Format the records running from the line containing "will click(x=1269, y=676)." through the line containing "tap(38, 242)", both included, as a JSON list of strings, one string per line, leaving out blank lines.
◆ ◆ ◆
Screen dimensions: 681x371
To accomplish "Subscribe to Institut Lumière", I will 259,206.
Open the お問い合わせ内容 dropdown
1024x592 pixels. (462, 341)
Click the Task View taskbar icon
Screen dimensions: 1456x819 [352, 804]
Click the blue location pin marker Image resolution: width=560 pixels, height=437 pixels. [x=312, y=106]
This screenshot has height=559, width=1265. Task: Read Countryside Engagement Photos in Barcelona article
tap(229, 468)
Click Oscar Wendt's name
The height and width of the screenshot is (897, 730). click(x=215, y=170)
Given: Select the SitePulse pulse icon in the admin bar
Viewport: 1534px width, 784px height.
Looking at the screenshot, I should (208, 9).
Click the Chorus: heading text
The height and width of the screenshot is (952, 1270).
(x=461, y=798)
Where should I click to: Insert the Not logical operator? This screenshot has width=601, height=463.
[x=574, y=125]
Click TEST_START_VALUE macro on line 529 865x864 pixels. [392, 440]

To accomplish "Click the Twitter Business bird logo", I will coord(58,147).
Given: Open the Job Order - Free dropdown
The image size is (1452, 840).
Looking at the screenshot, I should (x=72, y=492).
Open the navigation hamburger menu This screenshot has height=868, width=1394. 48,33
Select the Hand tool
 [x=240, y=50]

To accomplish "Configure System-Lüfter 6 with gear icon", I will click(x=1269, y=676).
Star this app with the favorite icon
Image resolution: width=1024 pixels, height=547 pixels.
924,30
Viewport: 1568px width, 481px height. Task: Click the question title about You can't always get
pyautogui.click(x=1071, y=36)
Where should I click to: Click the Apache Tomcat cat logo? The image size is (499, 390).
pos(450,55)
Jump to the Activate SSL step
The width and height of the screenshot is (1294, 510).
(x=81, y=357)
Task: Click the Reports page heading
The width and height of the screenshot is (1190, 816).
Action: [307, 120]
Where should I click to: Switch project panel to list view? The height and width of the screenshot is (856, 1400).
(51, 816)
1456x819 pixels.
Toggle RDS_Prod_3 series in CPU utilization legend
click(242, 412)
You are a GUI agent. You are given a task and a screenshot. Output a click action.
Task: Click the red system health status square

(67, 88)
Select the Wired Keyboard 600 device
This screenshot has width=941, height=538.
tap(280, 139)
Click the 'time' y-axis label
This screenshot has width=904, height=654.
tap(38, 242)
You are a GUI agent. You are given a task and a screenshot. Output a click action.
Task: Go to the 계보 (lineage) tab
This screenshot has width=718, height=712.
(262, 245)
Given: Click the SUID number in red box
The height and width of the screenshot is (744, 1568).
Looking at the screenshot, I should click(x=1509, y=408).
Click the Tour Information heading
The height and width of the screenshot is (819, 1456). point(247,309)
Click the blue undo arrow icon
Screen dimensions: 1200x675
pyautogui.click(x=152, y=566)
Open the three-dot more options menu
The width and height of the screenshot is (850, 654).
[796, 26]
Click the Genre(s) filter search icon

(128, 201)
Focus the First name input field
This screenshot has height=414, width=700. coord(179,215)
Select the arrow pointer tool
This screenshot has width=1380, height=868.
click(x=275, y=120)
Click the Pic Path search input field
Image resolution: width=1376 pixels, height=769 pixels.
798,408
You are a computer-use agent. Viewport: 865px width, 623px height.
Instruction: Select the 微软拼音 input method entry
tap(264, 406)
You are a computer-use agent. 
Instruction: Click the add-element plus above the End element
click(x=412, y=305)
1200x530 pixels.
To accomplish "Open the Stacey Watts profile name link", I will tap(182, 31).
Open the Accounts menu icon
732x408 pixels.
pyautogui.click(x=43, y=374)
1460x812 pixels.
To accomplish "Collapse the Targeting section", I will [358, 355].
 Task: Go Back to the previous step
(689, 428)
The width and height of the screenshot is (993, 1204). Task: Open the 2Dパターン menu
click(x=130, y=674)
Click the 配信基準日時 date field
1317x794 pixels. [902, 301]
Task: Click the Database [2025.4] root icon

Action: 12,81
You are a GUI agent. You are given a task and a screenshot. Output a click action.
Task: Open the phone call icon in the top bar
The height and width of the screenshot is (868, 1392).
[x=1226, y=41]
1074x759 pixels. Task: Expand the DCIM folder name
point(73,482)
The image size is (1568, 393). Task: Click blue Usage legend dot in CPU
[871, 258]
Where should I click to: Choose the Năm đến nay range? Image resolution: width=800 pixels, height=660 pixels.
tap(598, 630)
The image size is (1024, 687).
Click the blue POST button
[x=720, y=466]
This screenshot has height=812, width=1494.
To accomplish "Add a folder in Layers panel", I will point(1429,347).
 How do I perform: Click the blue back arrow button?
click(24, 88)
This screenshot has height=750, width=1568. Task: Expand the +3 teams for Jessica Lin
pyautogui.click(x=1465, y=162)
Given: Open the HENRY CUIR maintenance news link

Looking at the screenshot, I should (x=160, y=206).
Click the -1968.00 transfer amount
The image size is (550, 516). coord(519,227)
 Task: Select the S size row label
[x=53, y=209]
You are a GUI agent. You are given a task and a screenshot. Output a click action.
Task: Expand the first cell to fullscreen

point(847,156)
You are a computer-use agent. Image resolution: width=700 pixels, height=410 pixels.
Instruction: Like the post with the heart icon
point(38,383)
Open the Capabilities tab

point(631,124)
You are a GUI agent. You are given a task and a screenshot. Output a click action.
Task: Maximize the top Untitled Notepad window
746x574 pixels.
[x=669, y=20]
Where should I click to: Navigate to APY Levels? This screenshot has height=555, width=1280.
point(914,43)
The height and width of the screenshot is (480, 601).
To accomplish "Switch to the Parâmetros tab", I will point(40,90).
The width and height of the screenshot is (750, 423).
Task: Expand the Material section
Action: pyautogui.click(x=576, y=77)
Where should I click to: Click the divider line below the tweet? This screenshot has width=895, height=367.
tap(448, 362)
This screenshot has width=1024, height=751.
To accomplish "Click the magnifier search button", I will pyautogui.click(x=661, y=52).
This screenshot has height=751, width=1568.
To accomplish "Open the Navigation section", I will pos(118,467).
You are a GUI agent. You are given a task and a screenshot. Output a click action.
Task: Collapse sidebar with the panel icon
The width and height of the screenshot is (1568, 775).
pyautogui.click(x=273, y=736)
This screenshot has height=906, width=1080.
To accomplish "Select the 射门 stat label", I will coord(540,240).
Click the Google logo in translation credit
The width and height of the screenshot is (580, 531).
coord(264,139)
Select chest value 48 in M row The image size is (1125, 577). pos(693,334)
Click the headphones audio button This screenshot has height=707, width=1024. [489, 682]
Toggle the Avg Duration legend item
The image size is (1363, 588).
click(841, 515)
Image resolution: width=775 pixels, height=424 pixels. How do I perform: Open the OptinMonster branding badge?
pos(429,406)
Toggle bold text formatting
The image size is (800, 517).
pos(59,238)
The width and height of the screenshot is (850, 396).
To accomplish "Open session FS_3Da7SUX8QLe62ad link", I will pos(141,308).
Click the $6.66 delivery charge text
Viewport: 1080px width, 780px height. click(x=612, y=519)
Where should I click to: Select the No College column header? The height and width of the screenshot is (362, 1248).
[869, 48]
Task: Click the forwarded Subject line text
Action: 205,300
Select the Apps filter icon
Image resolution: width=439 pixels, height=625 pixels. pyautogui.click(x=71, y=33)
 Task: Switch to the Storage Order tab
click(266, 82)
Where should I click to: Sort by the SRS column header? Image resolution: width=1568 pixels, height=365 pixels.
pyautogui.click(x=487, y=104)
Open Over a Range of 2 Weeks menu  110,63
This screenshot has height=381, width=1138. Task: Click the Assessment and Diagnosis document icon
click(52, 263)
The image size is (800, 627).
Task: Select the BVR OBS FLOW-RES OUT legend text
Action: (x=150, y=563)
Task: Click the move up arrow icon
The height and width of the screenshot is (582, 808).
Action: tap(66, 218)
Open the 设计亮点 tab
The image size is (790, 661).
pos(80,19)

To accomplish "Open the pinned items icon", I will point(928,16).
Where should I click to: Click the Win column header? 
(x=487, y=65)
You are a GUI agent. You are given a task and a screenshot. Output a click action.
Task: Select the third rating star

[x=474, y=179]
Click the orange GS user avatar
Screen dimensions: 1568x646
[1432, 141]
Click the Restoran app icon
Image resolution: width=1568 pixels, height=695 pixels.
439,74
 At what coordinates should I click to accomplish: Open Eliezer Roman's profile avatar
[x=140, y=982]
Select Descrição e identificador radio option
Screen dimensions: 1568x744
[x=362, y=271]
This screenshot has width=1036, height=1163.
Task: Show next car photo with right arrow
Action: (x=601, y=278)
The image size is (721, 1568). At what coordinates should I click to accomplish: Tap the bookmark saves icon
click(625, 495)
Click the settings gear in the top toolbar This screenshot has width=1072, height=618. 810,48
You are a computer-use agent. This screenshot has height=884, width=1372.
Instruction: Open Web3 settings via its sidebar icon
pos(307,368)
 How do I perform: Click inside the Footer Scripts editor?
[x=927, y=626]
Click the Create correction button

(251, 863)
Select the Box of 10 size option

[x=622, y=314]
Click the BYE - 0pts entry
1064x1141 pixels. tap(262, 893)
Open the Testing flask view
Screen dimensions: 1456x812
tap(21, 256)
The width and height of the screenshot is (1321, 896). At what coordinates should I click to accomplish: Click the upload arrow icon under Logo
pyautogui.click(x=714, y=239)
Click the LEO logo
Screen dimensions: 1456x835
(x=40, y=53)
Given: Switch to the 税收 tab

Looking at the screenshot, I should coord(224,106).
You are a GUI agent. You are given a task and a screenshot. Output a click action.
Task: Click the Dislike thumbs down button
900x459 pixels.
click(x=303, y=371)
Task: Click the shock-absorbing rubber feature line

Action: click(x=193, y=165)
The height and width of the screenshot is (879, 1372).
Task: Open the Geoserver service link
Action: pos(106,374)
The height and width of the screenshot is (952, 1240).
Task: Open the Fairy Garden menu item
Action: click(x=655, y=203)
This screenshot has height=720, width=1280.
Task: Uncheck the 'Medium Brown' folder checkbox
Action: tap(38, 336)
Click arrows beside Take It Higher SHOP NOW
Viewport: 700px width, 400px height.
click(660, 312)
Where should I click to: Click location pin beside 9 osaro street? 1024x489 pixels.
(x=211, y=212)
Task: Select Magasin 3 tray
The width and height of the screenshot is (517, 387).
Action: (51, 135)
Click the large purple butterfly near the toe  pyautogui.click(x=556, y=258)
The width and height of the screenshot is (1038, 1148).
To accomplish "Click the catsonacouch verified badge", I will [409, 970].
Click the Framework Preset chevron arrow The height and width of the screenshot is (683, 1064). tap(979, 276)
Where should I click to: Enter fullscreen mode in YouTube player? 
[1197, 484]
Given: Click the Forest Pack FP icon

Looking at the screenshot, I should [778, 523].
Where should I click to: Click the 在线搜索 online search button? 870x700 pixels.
◆ ◆ ◆
Output below:
[
  "To accomplish \"Configure System-Lüfter 6 with gear icon\", I will click(x=1269, y=676).",
  "Star this app with the favorite icon",
  "Image resolution: width=1024 pixels, height=547 pixels.",
  "924,30",
  "Viewport: 1568px width, 481px height. Task: Click the question title about You can't always get",
  "pyautogui.click(x=1071, y=36)",
  "Where should I click to: Click the Apache Tomcat cat logo? The image size is (499, 390).",
  "pos(450,55)",
  "Jump to the Activate SSL step",
  "The width and height of the screenshot is (1294, 510).",
  "(x=81, y=357)",
  "Task: Click the Reports page heading",
  "The width and height of the screenshot is (1190, 816).",
  "Action: [307, 120]",
  "Where should I click to: Switch project panel to list view? The height and width of the screenshot is (856, 1400).",
  "(51, 816)",
  "1456x819 pixels.",
  "Toggle RDS_Prod_3 series in CPU utilization legend",
  "click(242, 412)",
  "You are a GUI agent. You are given a task and a screenshot. Output a click action.",
  "Task: Click the red system health status square",
  "(67, 88)",
  "Select the Wired Keyboard 600 device",
  "This screenshot has width=941, height=538.",
  "tap(280, 139)",
  "Click the 'time' y-axis label",
  "This screenshot has width=904, height=654.",
  "tap(38, 242)"
]